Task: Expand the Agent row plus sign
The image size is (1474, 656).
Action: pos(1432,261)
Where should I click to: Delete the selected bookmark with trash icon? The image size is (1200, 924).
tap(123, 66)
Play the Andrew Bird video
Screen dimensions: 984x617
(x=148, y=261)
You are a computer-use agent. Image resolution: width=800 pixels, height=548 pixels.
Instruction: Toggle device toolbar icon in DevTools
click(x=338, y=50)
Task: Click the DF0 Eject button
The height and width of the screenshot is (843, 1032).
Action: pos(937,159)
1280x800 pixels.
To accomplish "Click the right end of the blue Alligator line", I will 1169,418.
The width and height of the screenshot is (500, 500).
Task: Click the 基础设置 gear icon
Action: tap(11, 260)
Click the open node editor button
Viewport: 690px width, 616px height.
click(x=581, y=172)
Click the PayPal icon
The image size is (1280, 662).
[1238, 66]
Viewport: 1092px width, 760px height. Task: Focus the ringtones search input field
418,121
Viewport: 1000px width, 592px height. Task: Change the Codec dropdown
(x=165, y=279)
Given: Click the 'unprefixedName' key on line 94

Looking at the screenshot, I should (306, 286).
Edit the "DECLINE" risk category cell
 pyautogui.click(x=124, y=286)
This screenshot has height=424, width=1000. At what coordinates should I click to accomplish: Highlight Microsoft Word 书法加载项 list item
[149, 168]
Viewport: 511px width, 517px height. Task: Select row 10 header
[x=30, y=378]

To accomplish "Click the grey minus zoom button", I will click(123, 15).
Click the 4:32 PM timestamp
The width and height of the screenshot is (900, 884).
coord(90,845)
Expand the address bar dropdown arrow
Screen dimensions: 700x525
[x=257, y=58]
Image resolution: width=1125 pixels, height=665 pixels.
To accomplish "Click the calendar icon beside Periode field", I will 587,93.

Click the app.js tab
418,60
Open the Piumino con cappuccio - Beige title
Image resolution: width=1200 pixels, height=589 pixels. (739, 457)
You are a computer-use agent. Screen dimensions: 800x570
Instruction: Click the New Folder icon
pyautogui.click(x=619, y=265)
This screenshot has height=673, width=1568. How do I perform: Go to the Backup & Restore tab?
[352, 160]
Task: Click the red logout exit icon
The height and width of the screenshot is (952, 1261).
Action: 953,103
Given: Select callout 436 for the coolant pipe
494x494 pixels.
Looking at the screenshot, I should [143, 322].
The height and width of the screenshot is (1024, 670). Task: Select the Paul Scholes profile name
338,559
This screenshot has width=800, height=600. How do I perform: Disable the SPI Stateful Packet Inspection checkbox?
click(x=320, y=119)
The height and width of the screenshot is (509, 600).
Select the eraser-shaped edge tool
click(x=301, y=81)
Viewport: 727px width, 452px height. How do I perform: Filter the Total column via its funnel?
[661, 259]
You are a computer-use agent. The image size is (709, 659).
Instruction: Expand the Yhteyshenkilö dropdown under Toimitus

__Exercise objective__
All lines of the data above must be returned exactly.

__Written reply__
Task: Expand the Agent row plus sign
The image size is (1474, 656).
Action: pos(1432,261)
Where should I click to: Delete the selected bookmark with trash icon? The image size is (1200, 924).
tap(123, 66)
Play the Andrew Bird video
Screen dimensions: 984x617
(x=148, y=261)
You are a computer-use agent. Image resolution: width=800 pixels, height=548 pixels.
Instruction: Toggle device toolbar icon in DevTools
click(x=338, y=50)
Task: Click the DF0 Eject button
The height and width of the screenshot is (843, 1032).
Action: pos(937,159)
1280x800 pixels.
To accomplish "Click the right end of the blue Alligator line", I will 1169,418.
The width and height of the screenshot is (500, 500).
Task: Click the 基础设置 gear icon
Action: tap(11, 260)
Click the open node editor button
Viewport: 690px width, 616px height.
click(x=581, y=172)
Click the PayPal icon
The image size is (1280, 662).
[1238, 66]
Viewport: 1092px width, 760px height. Task: Focus the ringtones search input field
418,121
Viewport: 1000px width, 592px height. Task: Change the Codec dropdown
(x=165, y=279)
Given: Click the 'unprefixedName' key on line 94

Looking at the screenshot, I should (306, 286).
Edit the "DECLINE" risk category cell
 pyautogui.click(x=124, y=286)
This screenshot has height=424, width=1000. At what coordinates should I click to accomplish: Highlight Microsoft Word 书法加载项 list item
[149, 168]
Viewport: 511px width, 517px height. Task: Select row 10 header
[x=30, y=378]

To accomplish "Click the grey minus zoom button", I will click(123, 15).
Click the 4:32 PM timestamp
The width and height of the screenshot is (900, 884).
coord(90,845)
Expand the address bar dropdown arrow
Screen dimensions: 700x525
[x=257, y=58]
Image resolution: width=1125 pixels, height=665 pixels.
To accomplish "Click the calendar icon beside Periode field", I will 587,93.

Click the app.js tab
418,60
Open the Piumino con cappuccio - Beige title
Image resolution: width=1200 pixels, height=589 pixels. (739, 457)
You are a computer-use agent. Screen dimensions: 800x570
Instruction: Click the New Folder icon
pyautogui.click(x=619, y=265)
This screenshot has height=673, width=1568. How do I perform: Go to the Backup & Restore tab?
[352, 160]
Task: Click the red logout exit icon
The height and width of the screenshot is (952, 1261).
Action: 953,103
Given: Select callout 436 for the coolant pipe
494x494 pixels.
Looking at the screenshot, I should [143, 322].
The height and width of the screenshot is (1024, 670). Task: Select the Paul Scholes profile name
338,559
This screenshot has width=800, height=600. How do I perform: Disable the SPI Stateful Packet Inspection checkbox?
click(x=320, y=119)
The height and width of the screenshot is (509, 600).
Select the eraser-shaped edge tool
click(x=301, y=81)
Viewport: 727px width, 452px height. How do I perform: Filter the Total column via its funnel?
[661, 259]
You are a computer-use agent. The image size is (709, 659).
Instruction: Expand the Yhteyshenkilö dropdown under Toimitus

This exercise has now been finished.